## Exercise
Rescale the rows from the line with "Viewport: 1197px width, 871px" up to and including the line with "tap(38, 78)". Write those lines out again with the requests unchanged, and multiply every coordinate in the answers by 0.45, rounding to whole numbers with halves rounded up; give nothing beyond those lines.

## Provided entries
========================================================================
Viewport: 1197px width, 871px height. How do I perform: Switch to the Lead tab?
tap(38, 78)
========================================================================
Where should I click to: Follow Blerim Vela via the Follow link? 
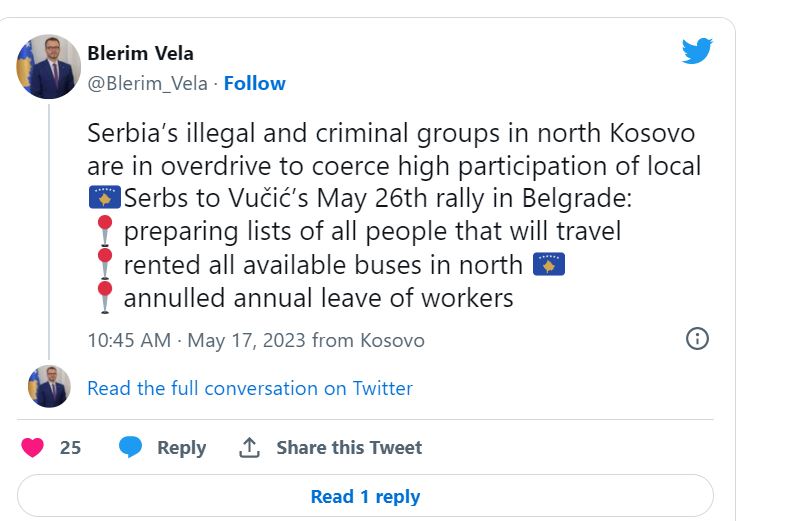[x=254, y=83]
========================================================================
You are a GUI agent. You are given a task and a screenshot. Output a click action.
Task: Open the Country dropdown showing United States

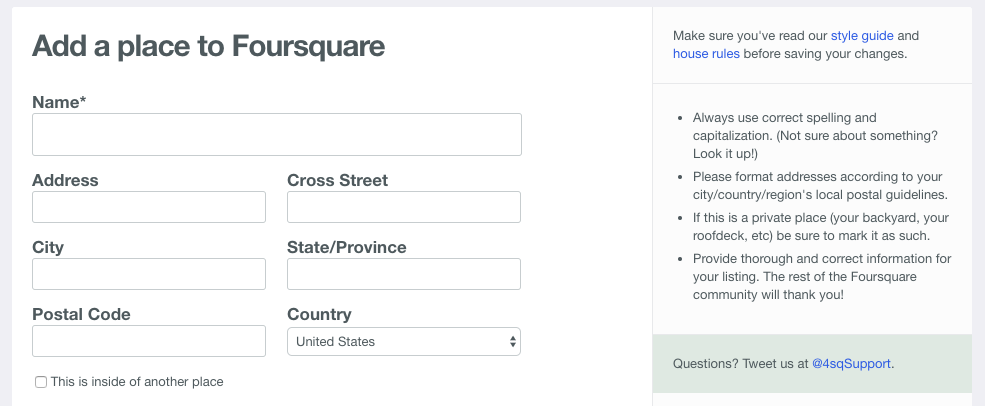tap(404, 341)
========================================================================
## Solution to this exercise
Viewport: 1197px width, 871px height. How do I perform: Switch to the Lead tab?
tap(17, 35)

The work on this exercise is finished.